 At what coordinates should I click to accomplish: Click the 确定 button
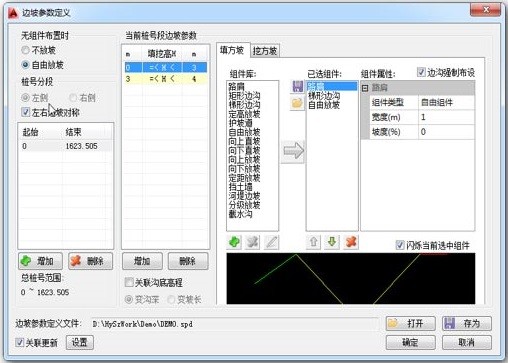(411, 342)
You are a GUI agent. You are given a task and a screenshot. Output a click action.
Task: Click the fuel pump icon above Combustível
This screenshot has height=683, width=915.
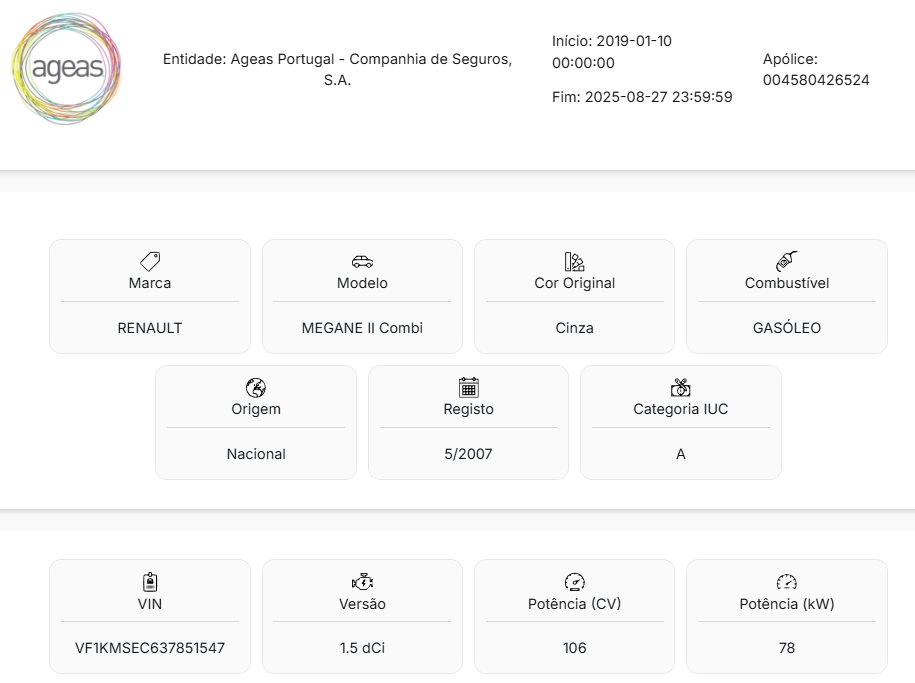(787, 262)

..........

BRIEF: Render the rows above as a Markdown table with two columns, No. and Line, giving each line its number and skipping blank lines. Leave the pictures out.

OUTPUT FOR THIS TASK:
| No. | Line |
|---|---|
| 1 |  At what coordinates should I click to accomplish: Click the 确定 button |
| 2 | (411, 342) |
| 3 | You are a GUI agent. You are given a task and a screenshot. Output a click action. |
| 4 | Task: Click the fuel pump icon above Combustível |
| 5 | This screenshot has height=683, width=915. |
| 6 | (787, 262) |